Thursday, January 14, 2016

Week 2 Reading Diary: Jataka Tales

reading: Part A of Eastern Stories and Legends by Marie Shedlock (1920)

First off, I was struck by the similarity between the story "The Hare That Ran Away" and Chicken Little. From what I can tell, they appear identical. Interestingly, when I looked up more information on Wikipedia, the Henny Penny article focused on fairly recent Western textual sources, with a brief mention of the ancient Jataka tale but no bridge between the 2500-year-old Jataka source and the ninteenth-century European texts. The stories are so similar that I would think they have to be linked somehow -- how odd (and intriguing) that there's such a long gap between the source materials!
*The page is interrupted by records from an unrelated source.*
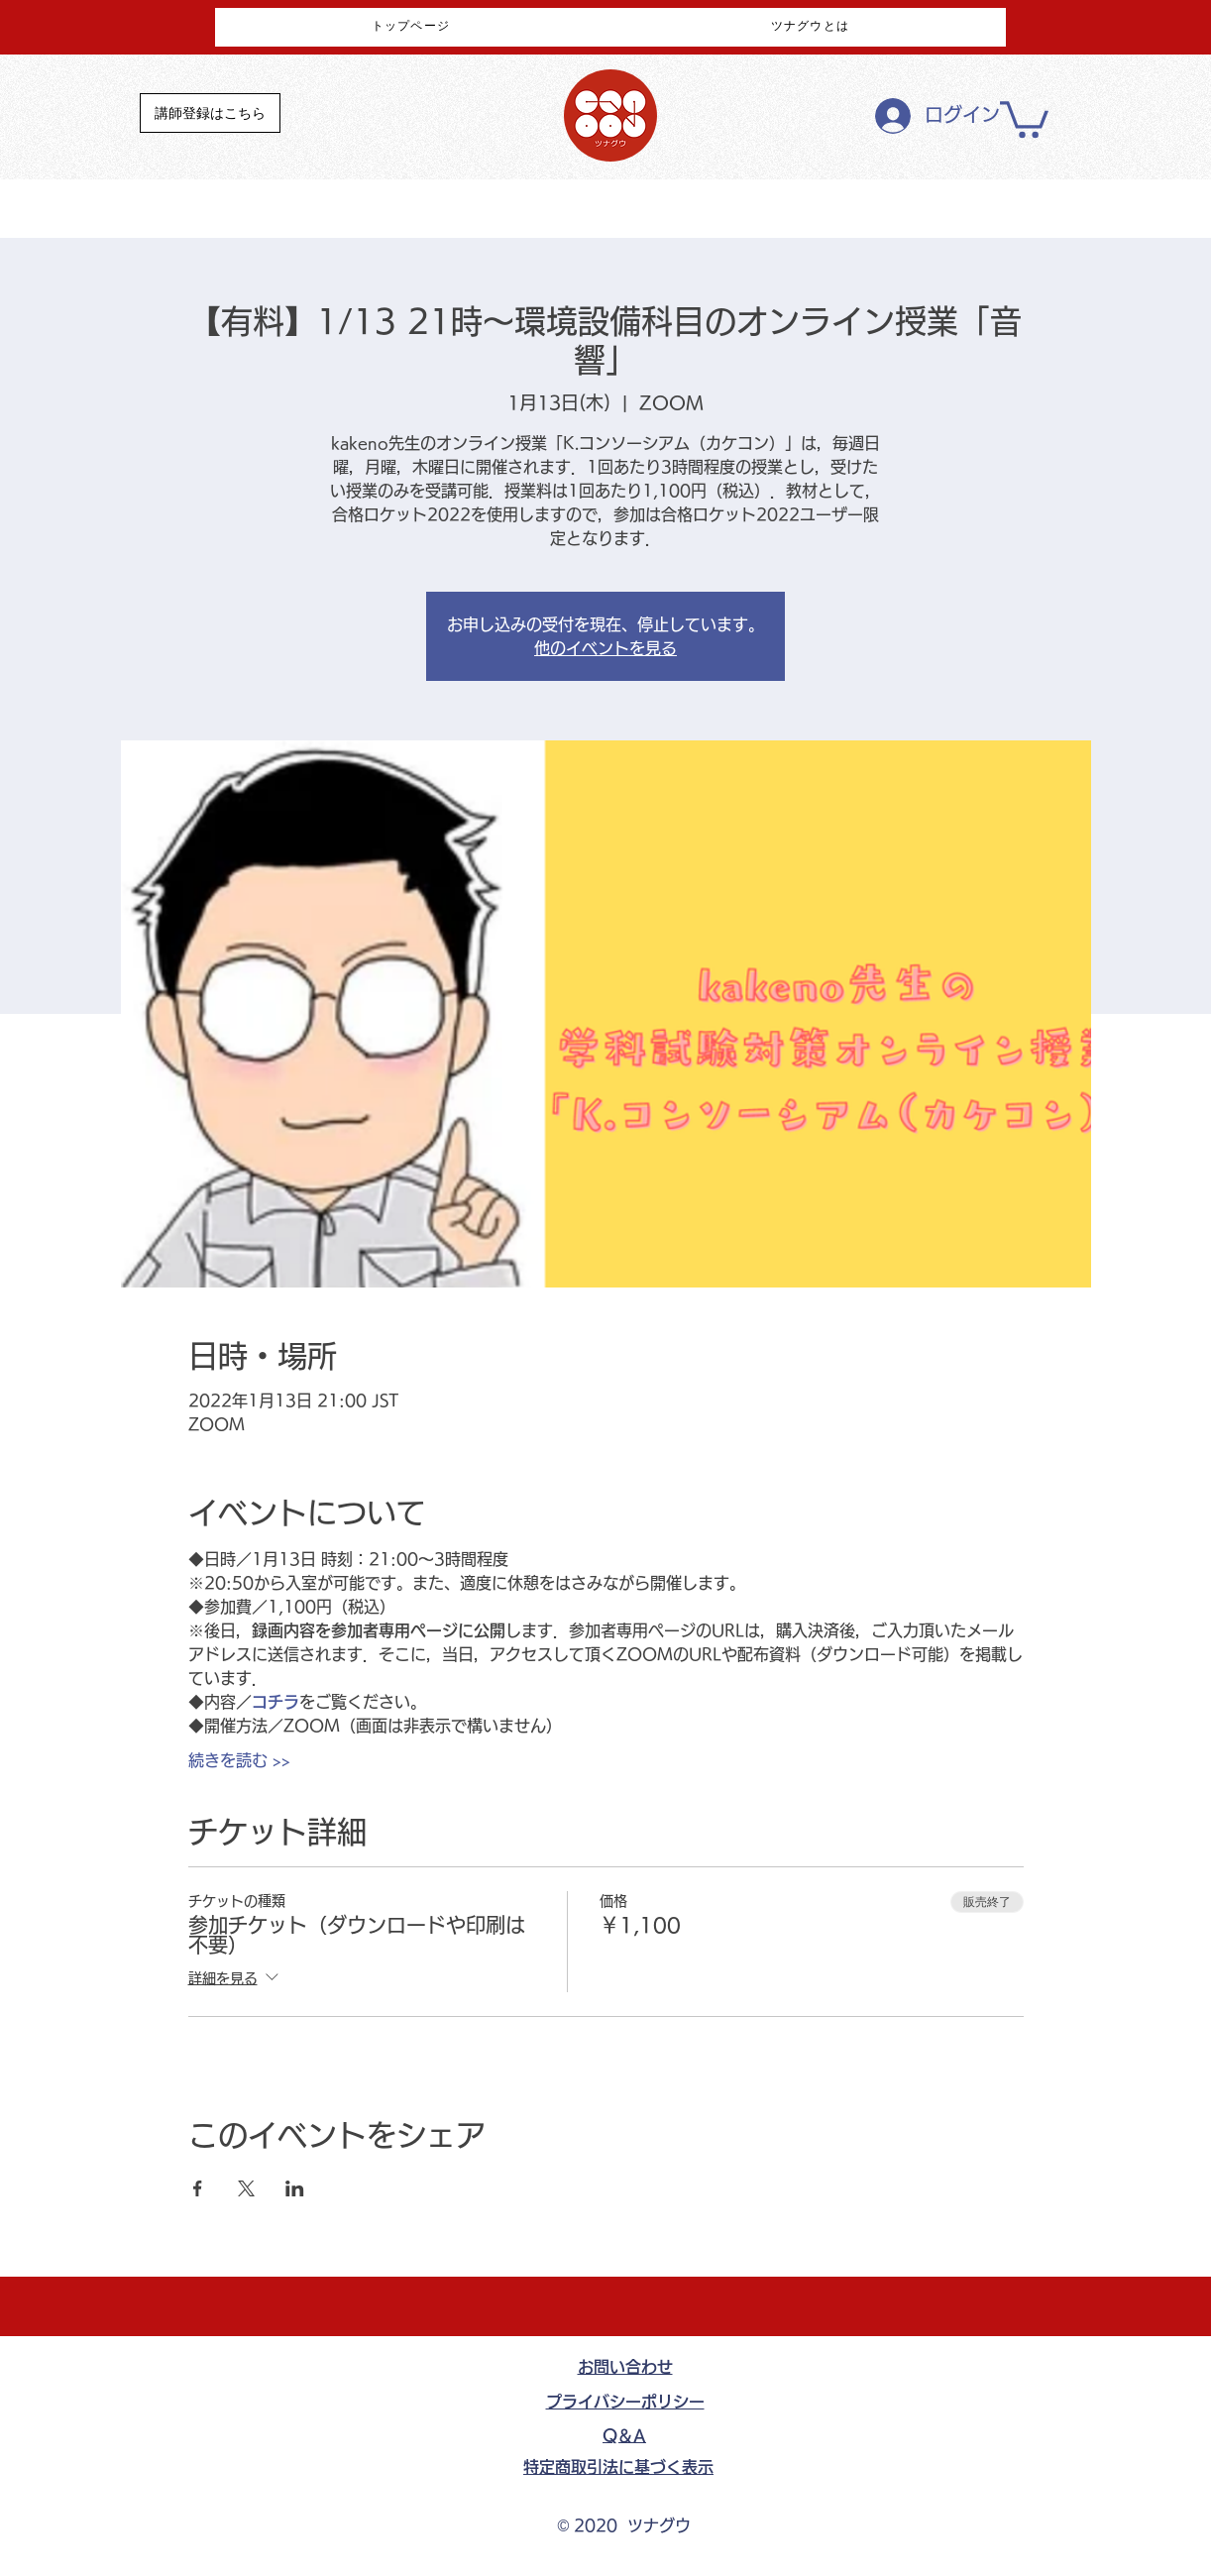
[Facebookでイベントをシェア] (197, 2188)
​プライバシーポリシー (625, 2401)
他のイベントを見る (605, 648)
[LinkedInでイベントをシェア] (294, 2188)
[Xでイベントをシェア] (246, 2188)
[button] (1024, 117)
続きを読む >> (239, 1760)
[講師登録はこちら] (210, 113)
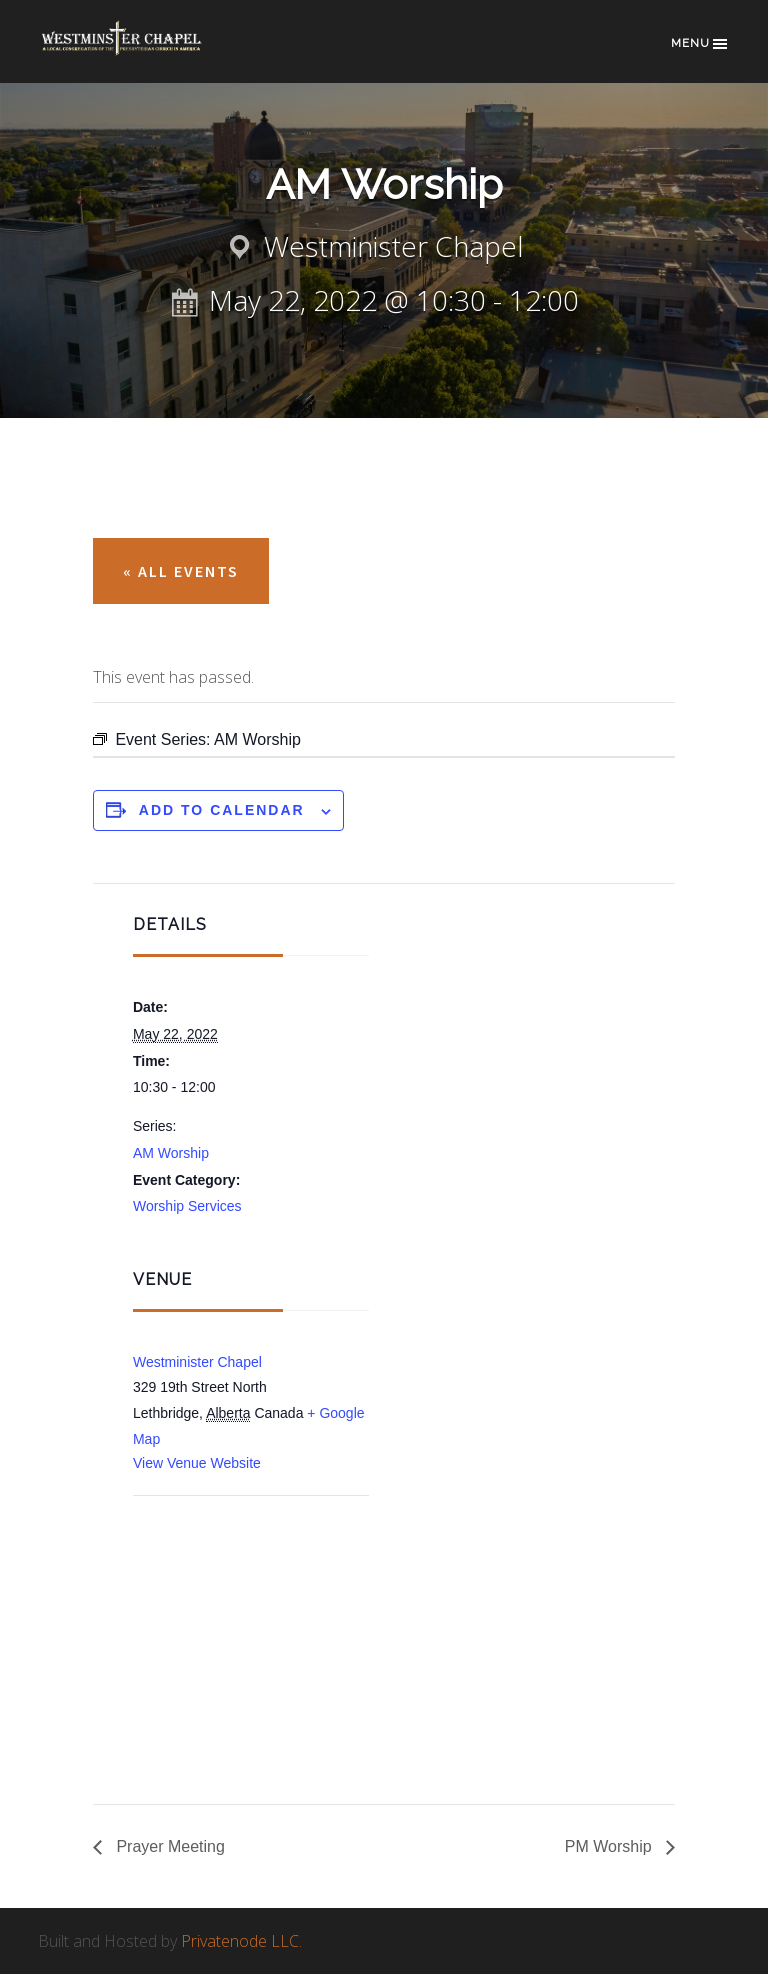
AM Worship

I also found it interesting to look at the language Shedlock uses. The "by hook or by crook" phrase used by the crocodile in the second story and the thee's and thou's in other tales certainly are not direct translations from the original language(s) of the Jataka tales. It's always fun to see how people opt to translate sayings and dialogue forms, trying to adapt them to a different culture, not just a different language.
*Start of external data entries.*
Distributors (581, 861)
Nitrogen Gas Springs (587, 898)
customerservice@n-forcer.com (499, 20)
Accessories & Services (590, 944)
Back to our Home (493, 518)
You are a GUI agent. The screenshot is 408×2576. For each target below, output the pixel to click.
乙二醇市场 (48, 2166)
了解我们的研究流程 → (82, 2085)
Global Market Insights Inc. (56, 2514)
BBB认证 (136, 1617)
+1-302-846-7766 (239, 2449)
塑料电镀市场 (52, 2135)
And then there is the similarity of the fable structure itself. Most people today are probably most familiar with Aesop's fables, but the tradition of this style of moral storytelling (and often the plots of the stories themselves) seems cross-cultural: La Fontaine's stories in French, components of African storytelling, the myriad collections from India and other Eastern traditions, and more. It raises the question of how such similarities arose. Did a fable tradition start in one place and spread out from there? Did these traditions arise independently in multiple areas? Or is the similarity in part influenced by translation, by translators taking tales from other cultures and tweaking them to our own society as they translate them? What makes these same motifs resonate across diverse cultures to create very similar, long-lived traditions?
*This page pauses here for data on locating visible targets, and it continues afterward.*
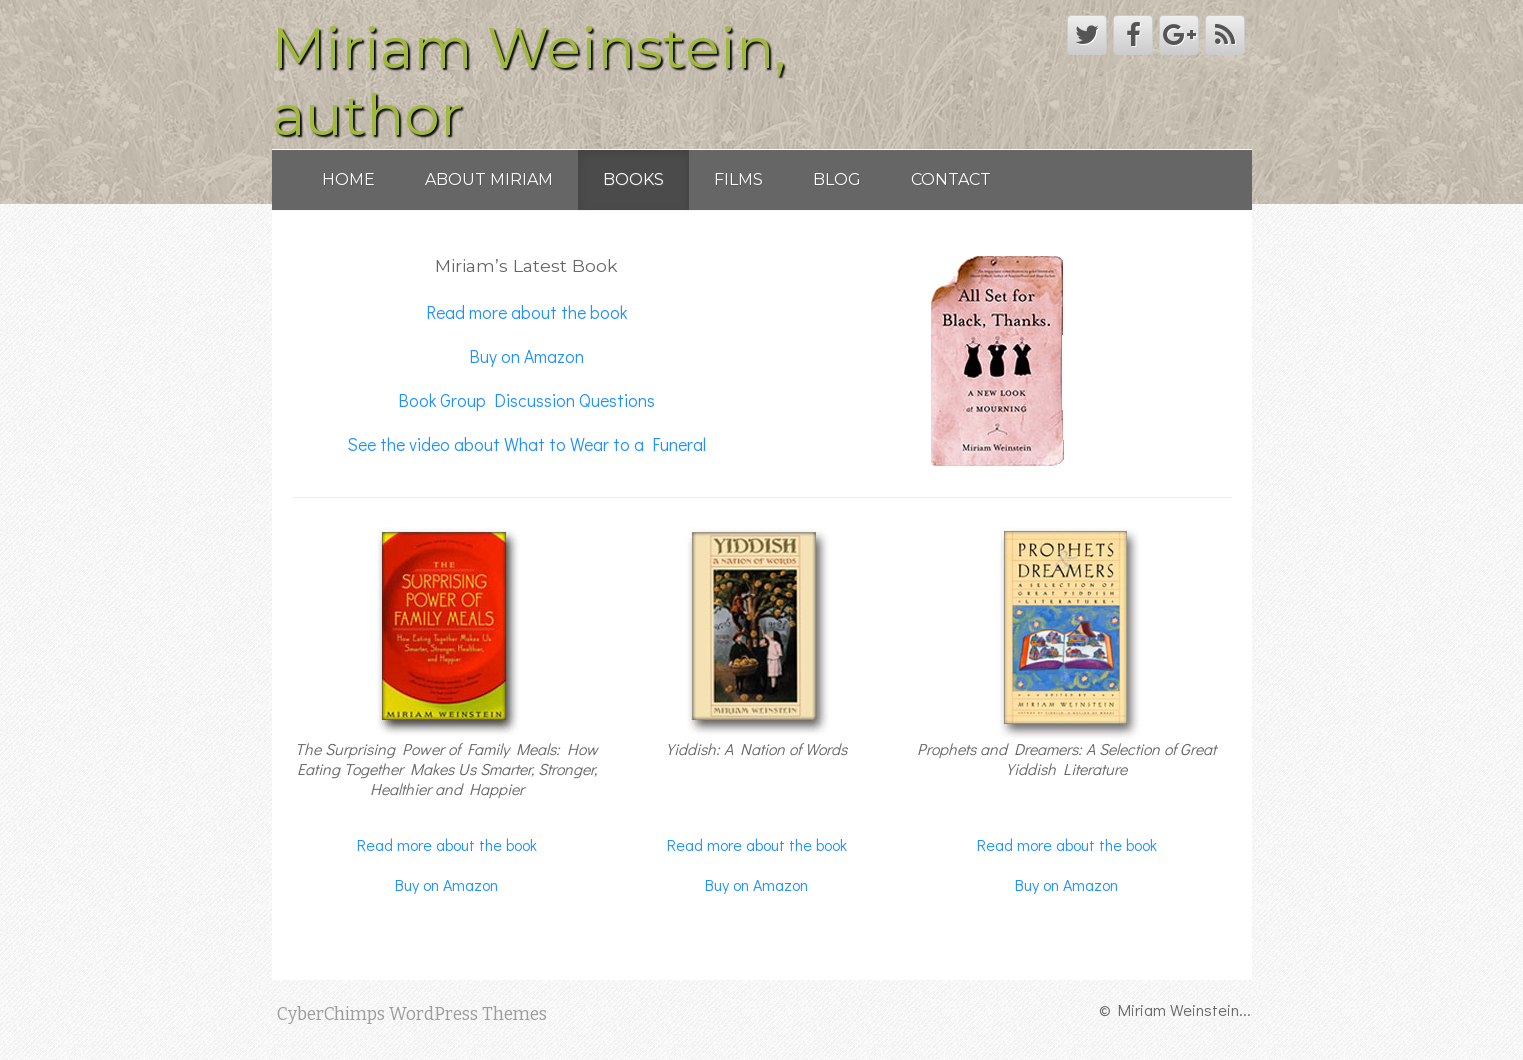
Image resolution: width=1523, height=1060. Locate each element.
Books (633, 179)
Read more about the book (526, 312)
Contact (951, 179)
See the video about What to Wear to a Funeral (526, 444)
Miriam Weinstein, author (529, 81)
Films (738, 179)
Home (348, 179)
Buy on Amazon (526, 356)
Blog (837, 179)
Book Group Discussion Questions (526, 400)
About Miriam (489, 179)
the Tortoise and the Scorpion, from the fables of Bidpai
Mirza Rahim, 1847

1 comment:

  1. I am so glad you looked at the Jatakas, Susanna! The Jatakas and Panchatantra are closely related traditions with a lot of overlap. There are surely some Jataka-Panchatantra stories that traveled to Greece in ancient times (lots of Greece-India contact, esp. because of Alexander the Great and the Greek kingdoms of India), then the Panchatantra was adapted into Arabic and Persian versions which spread throughout the Middle East and then to Europe (especially via the Hebrew and Arabic writers of medieval Spain), and then another dose of connectedness in the Renaissance and early modern periods when literary writers were enamored of eastern sources (e.g. La Fontaine whom you mention). If you are interested in this type of thing, then definitely do your project for this class on the Jatakas and/or Panchatantra: I can promise you will be amazed by the things you are able to connect and discover!